I can remember being so proud of him three years ago when he braved the Morlocks at CompUSA and picked up a little USB backup drive. Now, I'm not even sure he knew what he was buying. This is what he did when he got it: he copied every crucial thing off of his computer, to the backup drive, at which point he imagined some mysterious process was, shit, I don't know. Mummifying his data. Our data, everything we've ever done.
I'm not, like, Mr. Computer guy, but this I know: there are no small men in a backup drive who will rub your data with oils. Oils of any kind.
He brought it to me like a wounded thing, scorched around the front, as though it had fallen through the atmosphere. I can assure you that the fight in the strip is a complete fabrication, because he knew what he held there and he knew what it represented. He began to bargain with me in that way one does, I'll never do it again, oh, please mister, but the machine didn't die because he was bad, and no amount of promised good behavior laid toward some future deed would return the thing to life.

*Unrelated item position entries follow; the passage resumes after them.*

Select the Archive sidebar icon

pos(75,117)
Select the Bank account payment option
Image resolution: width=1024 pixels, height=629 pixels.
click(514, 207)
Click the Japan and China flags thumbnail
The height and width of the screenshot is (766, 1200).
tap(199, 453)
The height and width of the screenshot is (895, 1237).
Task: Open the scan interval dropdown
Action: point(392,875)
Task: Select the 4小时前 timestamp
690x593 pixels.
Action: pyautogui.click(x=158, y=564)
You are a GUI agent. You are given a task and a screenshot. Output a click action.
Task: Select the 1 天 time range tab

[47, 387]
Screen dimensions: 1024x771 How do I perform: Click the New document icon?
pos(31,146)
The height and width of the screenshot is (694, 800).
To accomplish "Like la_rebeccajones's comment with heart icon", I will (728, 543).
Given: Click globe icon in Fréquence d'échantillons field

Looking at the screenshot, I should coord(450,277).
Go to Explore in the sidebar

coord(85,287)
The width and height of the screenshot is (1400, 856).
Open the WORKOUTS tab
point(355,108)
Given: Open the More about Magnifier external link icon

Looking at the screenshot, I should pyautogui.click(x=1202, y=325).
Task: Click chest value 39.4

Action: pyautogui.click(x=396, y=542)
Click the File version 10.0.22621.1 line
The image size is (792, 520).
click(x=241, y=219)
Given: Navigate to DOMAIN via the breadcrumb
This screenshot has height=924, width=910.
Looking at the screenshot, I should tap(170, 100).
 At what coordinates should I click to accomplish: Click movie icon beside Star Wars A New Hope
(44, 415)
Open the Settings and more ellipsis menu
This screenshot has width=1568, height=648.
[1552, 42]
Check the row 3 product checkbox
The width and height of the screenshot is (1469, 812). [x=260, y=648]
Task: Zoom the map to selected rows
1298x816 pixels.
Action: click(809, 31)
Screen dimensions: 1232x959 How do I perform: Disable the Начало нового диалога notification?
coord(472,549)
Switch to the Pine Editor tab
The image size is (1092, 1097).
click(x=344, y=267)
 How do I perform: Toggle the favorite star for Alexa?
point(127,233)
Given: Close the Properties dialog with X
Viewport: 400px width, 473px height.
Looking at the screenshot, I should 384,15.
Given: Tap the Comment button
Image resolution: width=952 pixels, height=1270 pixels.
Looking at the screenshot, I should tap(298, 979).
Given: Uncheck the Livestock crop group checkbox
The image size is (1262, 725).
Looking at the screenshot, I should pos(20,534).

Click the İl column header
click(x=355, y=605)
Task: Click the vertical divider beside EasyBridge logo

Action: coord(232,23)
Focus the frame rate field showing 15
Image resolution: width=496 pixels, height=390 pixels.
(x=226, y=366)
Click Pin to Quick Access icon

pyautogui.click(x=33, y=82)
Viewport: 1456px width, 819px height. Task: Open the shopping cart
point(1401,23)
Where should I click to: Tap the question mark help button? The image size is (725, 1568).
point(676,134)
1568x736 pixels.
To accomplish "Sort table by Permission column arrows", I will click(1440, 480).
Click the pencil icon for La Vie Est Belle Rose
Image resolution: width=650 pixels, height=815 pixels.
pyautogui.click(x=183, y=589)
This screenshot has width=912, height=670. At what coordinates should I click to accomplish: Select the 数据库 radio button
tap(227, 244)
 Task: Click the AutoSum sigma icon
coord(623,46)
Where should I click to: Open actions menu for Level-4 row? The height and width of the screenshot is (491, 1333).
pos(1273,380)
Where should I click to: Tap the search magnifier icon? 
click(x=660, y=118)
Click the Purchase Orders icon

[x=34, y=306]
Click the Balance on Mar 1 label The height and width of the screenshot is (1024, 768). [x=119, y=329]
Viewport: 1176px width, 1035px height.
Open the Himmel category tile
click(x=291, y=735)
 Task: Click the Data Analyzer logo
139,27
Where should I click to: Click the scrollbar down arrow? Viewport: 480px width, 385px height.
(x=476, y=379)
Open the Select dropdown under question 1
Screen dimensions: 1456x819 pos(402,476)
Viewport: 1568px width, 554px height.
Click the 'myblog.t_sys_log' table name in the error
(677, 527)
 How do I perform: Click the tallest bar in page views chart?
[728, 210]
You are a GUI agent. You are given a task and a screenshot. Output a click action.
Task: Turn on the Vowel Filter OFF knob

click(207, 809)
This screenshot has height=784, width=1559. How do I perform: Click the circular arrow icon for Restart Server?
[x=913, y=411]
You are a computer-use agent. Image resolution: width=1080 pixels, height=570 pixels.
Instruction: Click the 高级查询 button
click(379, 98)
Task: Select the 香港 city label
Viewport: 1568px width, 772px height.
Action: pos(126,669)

Do me a favor, and run your backup process right now. It would make me feel better.
I couldn't make it "go," but it weren't for lack of trying. The wound was simply deeper than my folk remedies or intuition had the power to cure. I was exhausted by the end. I felt like I was nudging the last egg in the nest, encouraging it. "Live," I said. Do as your brothers and sisters have done and live.
We sent it to a place that be all hermetic, with a clean room and everything, and they sent us back a bill that is essentially a ransom note. It lists all the data they have hostage, and an itemized price for their release. I didn't check to see if there was some byzantine procedure for "the handoff," but I don't doubt that it is on there, perhaps somewhere below their fee - a number truly inconceivable, immutable, like the written name of God.